During Morgan's trial in Edinburgh, Dresden produces incontrovertible evidence that Samuel Peabody, a high-ranking clerk within the White Council, has orchestrated LaFortier's murder and has been psychically influencing the Council members through the use of magically adulterated ink. Peabody escapes, slaughtering a large portion of the Council, and opens a Way into the Nevernever. Dresden chases Peabody down, but is overpowered. Morgan kills Peabody and admits to Dresden that it was Luccio who actually killed LaFortier, under the influence of Peabody, and Morgan acted to protect her.
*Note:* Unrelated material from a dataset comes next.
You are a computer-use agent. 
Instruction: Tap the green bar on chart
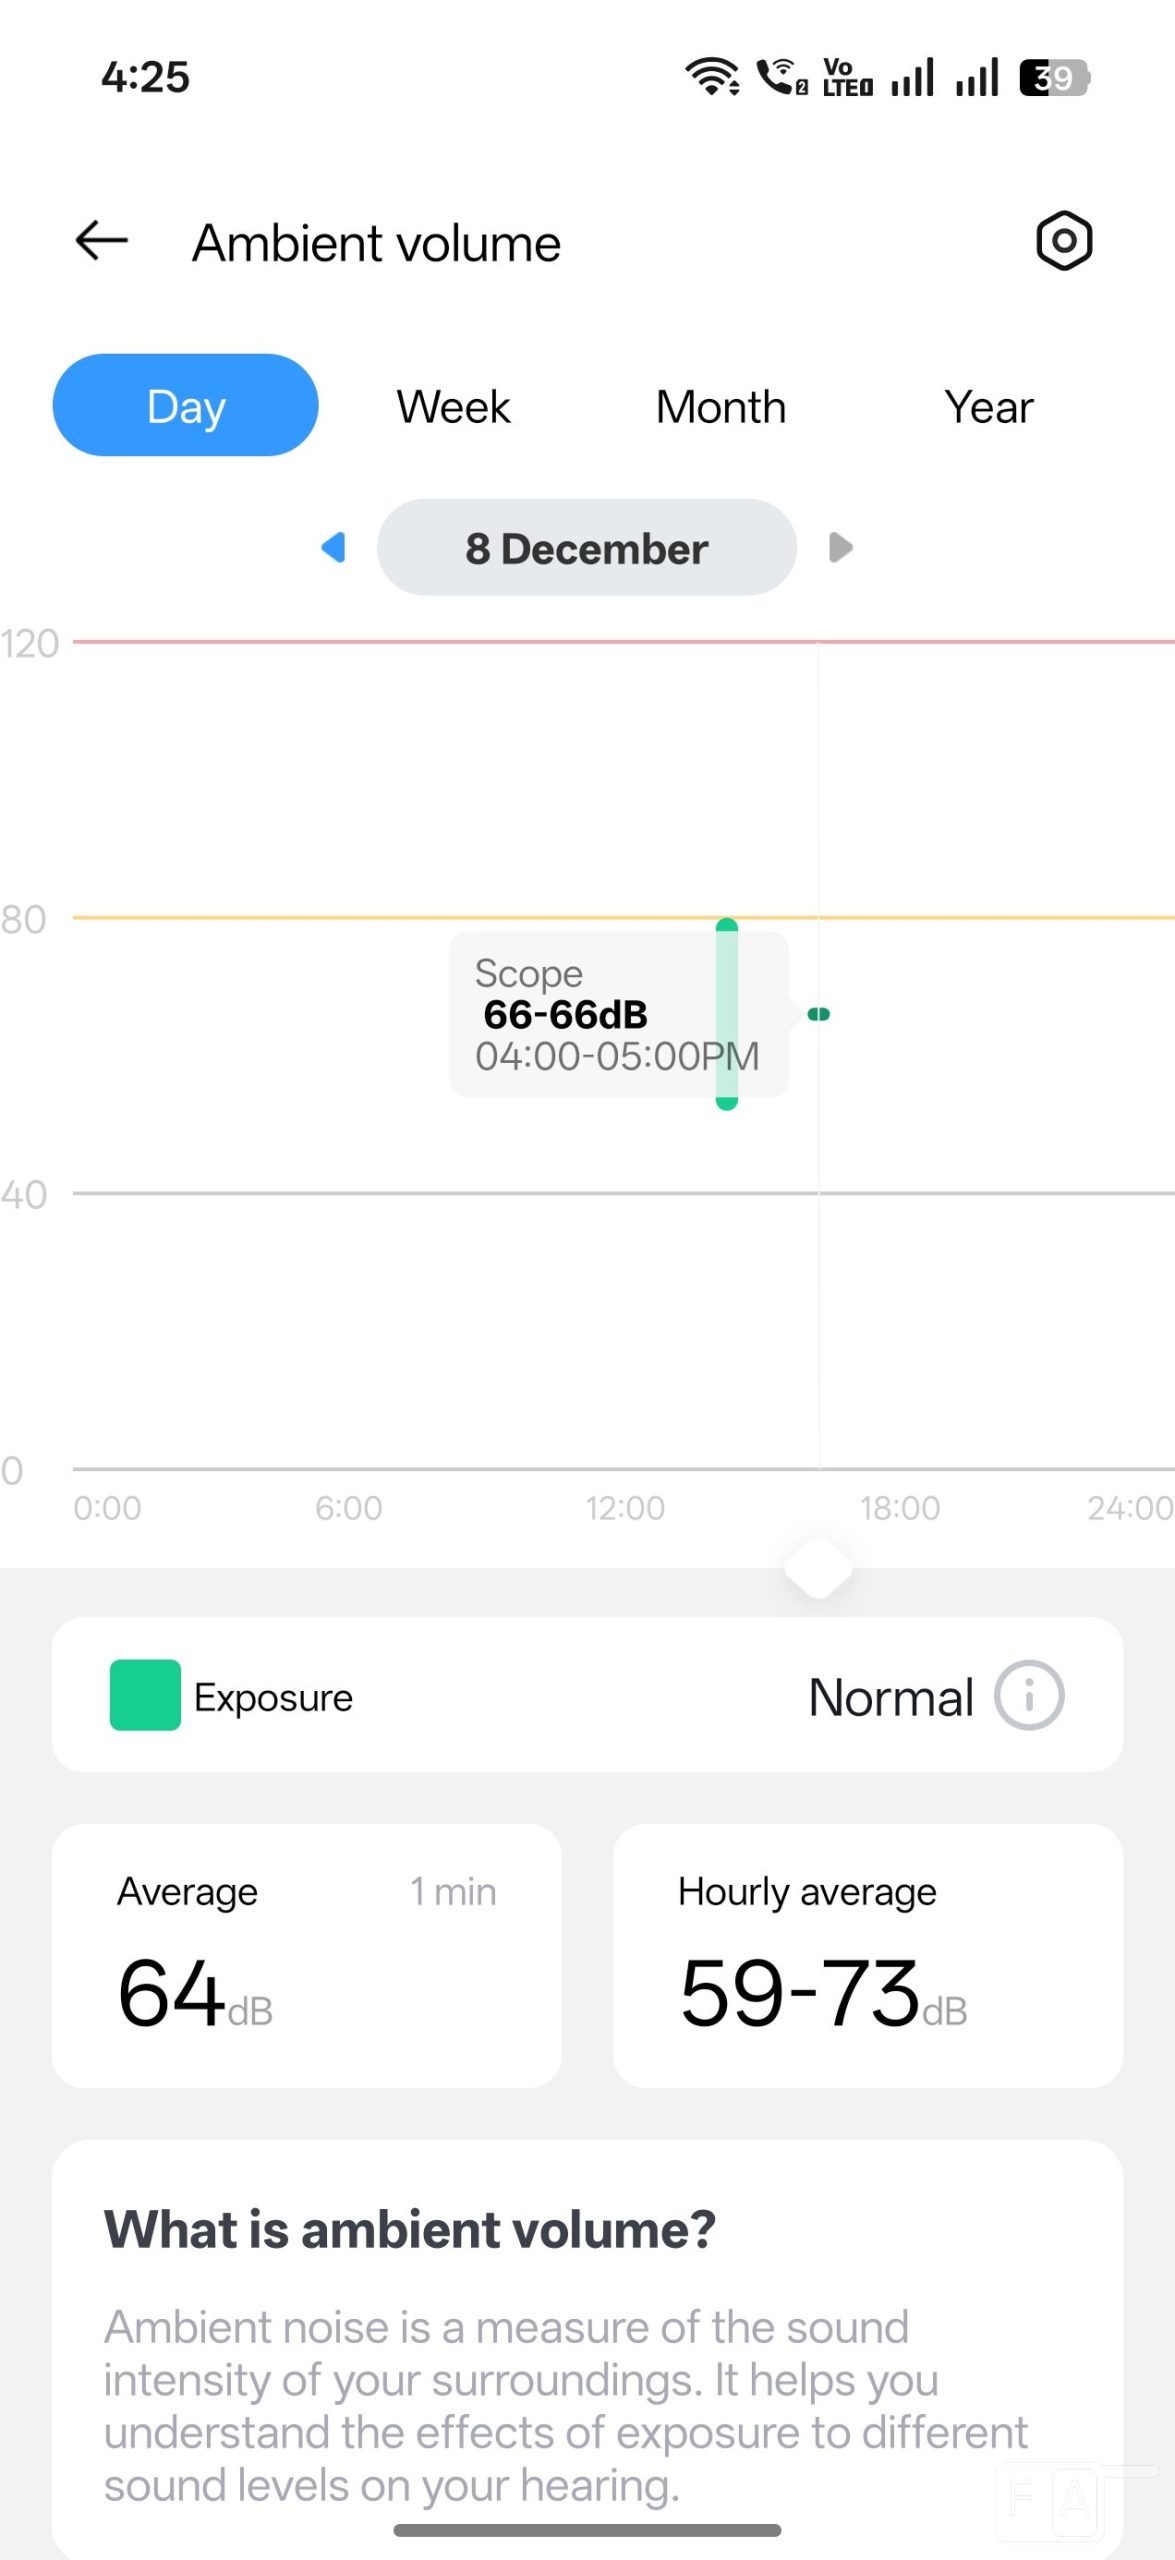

He dies of blood loss from the wound he sustained in fleeing from the Wardens, hinting with his last words that he was wrong about Dresden's character.

In the aftermath, Gregori Cristos, suspected by Dresden of being on the Black Council, fills LaFortier's Senior Council seat. During a respite, Luccio approaches Dresden and confirms that her romantic feelings for him were most likely manufactured by Peabody's subtle influences (as Rashid the Gatekeeper had suggested to Dresden while he was recovering in the Council Infirmary), and formally ends the relationship. Dresden learns that Ebenezar is slowly and quietly gathering support from those who secretly believe that a Black Council exists, and that it must be opposed. Dresden labels the new group Ebenezar is forming as the "Grey Council." He stops in to join Will Borden and his friends in one of their role-playing game sessions, introducing Waldo Butters to bring the group back up to full size following the death of one member in the naagloshii attack.

==Introduced characters==

- Skinwalker: a Naagloshii, a Native American spirit of immense power and ability to change form. This creature has survived a millennium and is semi-divine in nature. It eats magical creatures, including wizards, to increase its own power.
- Vincent Graver: a private detective and former vice officer from Joliet, who resigned after being assigned to the SIU as punishment for trying to prosecute a Chicago city council member. Dresden is impressed with his integrity, and subcontracts detective work to him. By the end of the book, Graver and Molly have a date, and Graver and Mouse together bring in conclusive evidence implicating Samuel Peabody as the traitor within the White Council.
- Binder: Ernest Armand Tinwhistle, a Cockney mercenary who specializes in summoning a large number of creatures from the Nevernever.
- Demonreach: the ancient spirit, genius loci, of the uncharted island in Lake Michigan. Dresden bonded with the spirit during the Sanctum Invocation. Whenever Dresden is physically present on the island, he shares the Demonreach's supernatural knowledge of the island. Demonreach appears as a 12 ft cloaked and robed figure with no visible features but glowing green eyes. It has a limp from "the glacier that carved out Lake Michigan" The island holds an unknown grudge against the Gatekeeper resulting in the Gatekeeper's unwillingness to step onto the island.
- Madeline Raith: a White Court vampire and cousin of Thomas and Lara. She betrayed the White Court to the Black Council in much the same way as Vitto Malvora did in White Night. Working with Lara's business manager, she creates a money trail from Morgan to one of Lara's holding companies, in order to implicate the White Court in LaFortier's death. She hires Binder to find Morgan before anyone else does, so that Morgan can be blamed for her future activities. Lara ultimately kills both Madeline and the business manager and sends their heads to the White Council.